Personal details
- Born: Sophia Dubochet 29 June 1794
- Died: 29 August 1875 (aged 81) Leamington Spa
- Spouse: Thomas Noel Hill, 2nd Baron Berwick ​ ​(m. 1812; died 1832)​
- Domestic partner: George Coventry, 8th Earl of Coventry
- Relations: Harriette Wilson (sister)
- Parent(s): John James Dubochet Amelia Cook Dubochet

= Sophia Dubochet =

English courtesan (1794–1875)

Sophia Dubochet (29 June 1794 - 29 August 1875), also known as "Sophia Wilson", was an English courtesan, who became the wife of Thomas Noel Hill, 2nd Baron Berwick.

==Early life==
Sophia was the daughter of John James Dubochet, a Swiss clockmaker who worked in Mayfair, London, and his wife, Amelia (née Cook) Dubochet. Another of their daughters was Harriette Wilson. Another sister, Amy, later had an illegitimate child by George William Campbell, 6th Duke of Argyll, who had also been Harriette's lover.

==Personal life==
According to Harriette's memoirs, the teenage Sophia, "a remarkably shy, proud girl", was being pursued by Viscount Deerhurst, and Harriette recommended to her mother that Sophia be sent away to school. However, she eloped with Deerhurst, who, when found by her family, "declared that nothing wrong had occurred, he having passed the night with Sophia in mere conversation". Nevertheless, he moved her into squalid lodgings.

Sophia quickly built up her own circle of admirers, including William FitzGerald, 2nd Duke of Leinster, and George Lamb. Initially, she claimed to dislike Berwick, but was eventually persuaded to marry him.

===Marriage to Lord Berwick===
On 8 February 1812, seventeen year old Sophia married forty-one year old Thomas Noel Hill, 2nd Baron Berwick at St Marylebone Parish Church, London, after an on-off courtship. They had no children. At Brighton, the new Lady Berwick was both admired and reviled for her lack of "illustrious descent". A local paper commented that "the late abuse of the press has in no degree diminished the vivacity so characteristic of her ladyship and family." However, it has been suggested that, after her marriage, Sophia deliberately snubbed her sisters.

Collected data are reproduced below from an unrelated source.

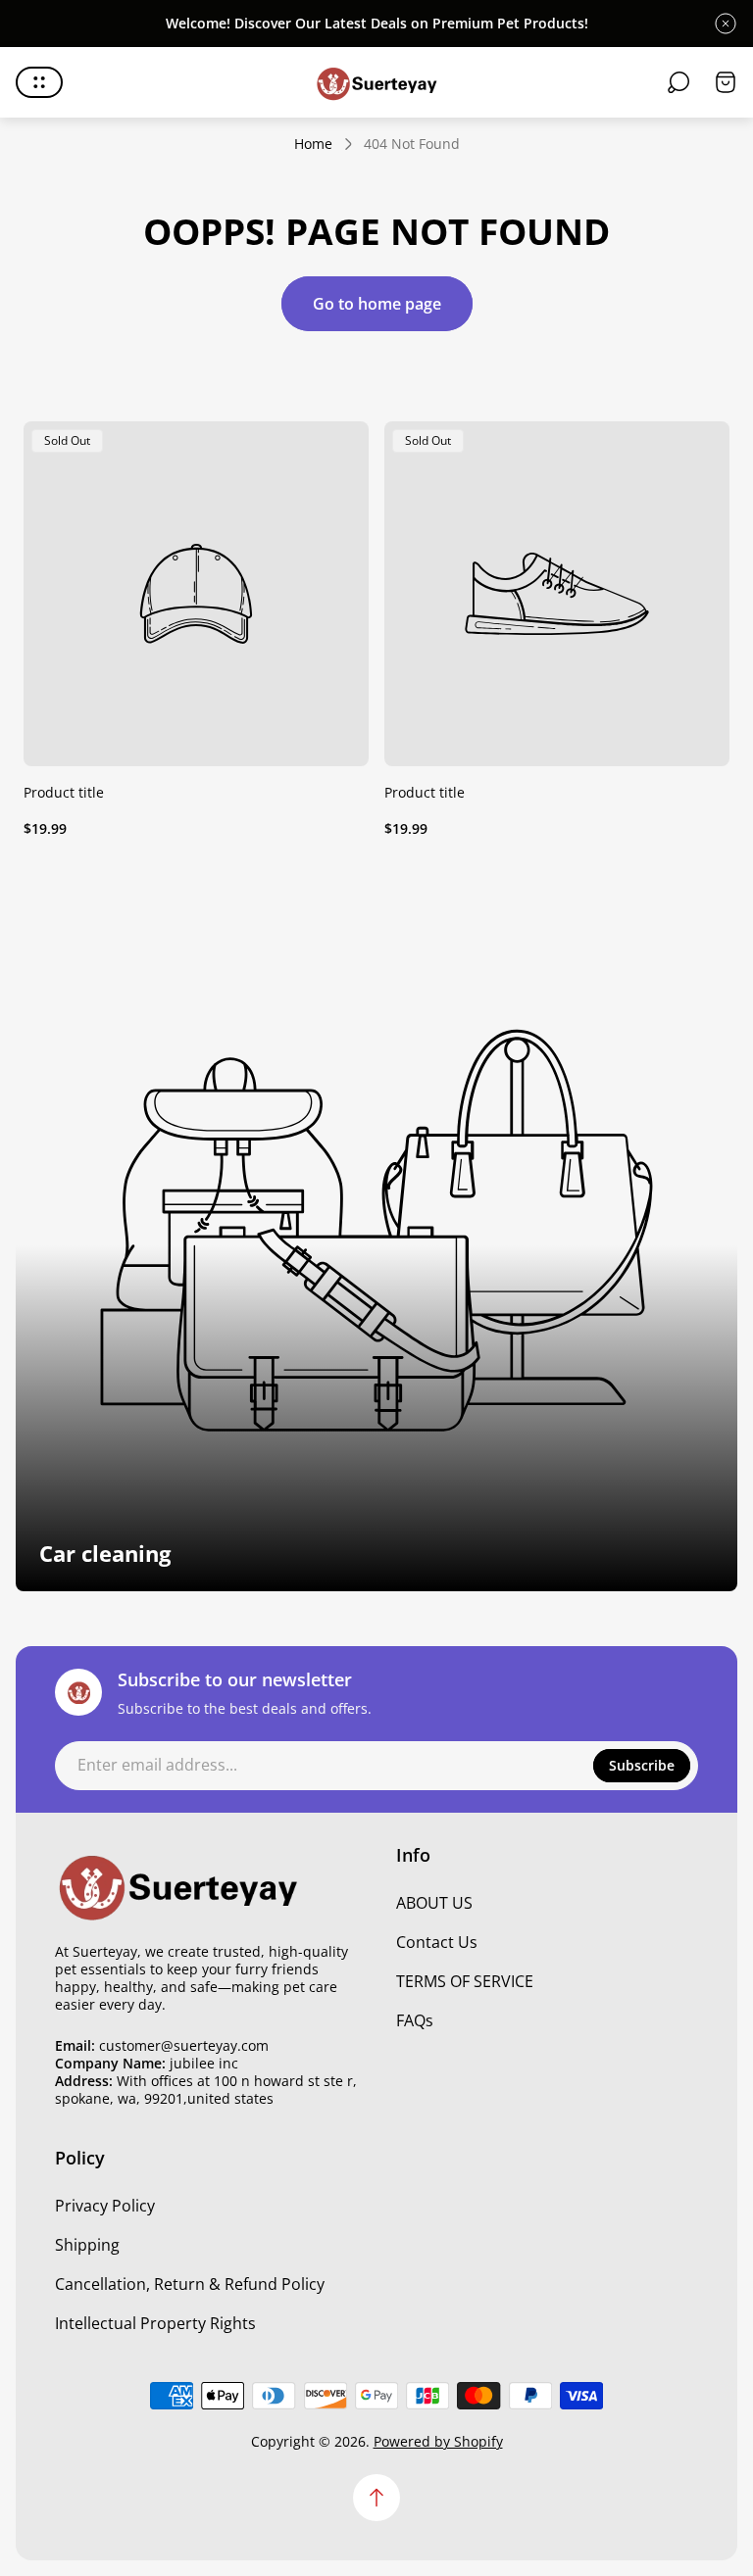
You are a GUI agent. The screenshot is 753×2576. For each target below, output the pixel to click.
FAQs (414, 2020)
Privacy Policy (105, 2205)
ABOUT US (434, 1903)
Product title (64, 792)
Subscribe (642, 1765)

The couple's extravagance was such that Lord Berwick went bankrupt in 1827. They were forced to sell most of their property, lease the house to his brother and live abroad. Lord Berwick died in Naples in 1832 and the barony was inherited by his younger brother, William Noel-Hill who became the 3rd Baron Berwick. Lady Berwick retired to Leamington Spa, where she died in her eighties.

==Legacy==
Her portrait in miniature was painted by Richard Cosway in about 1812, and is held in the collection at Attingham Park.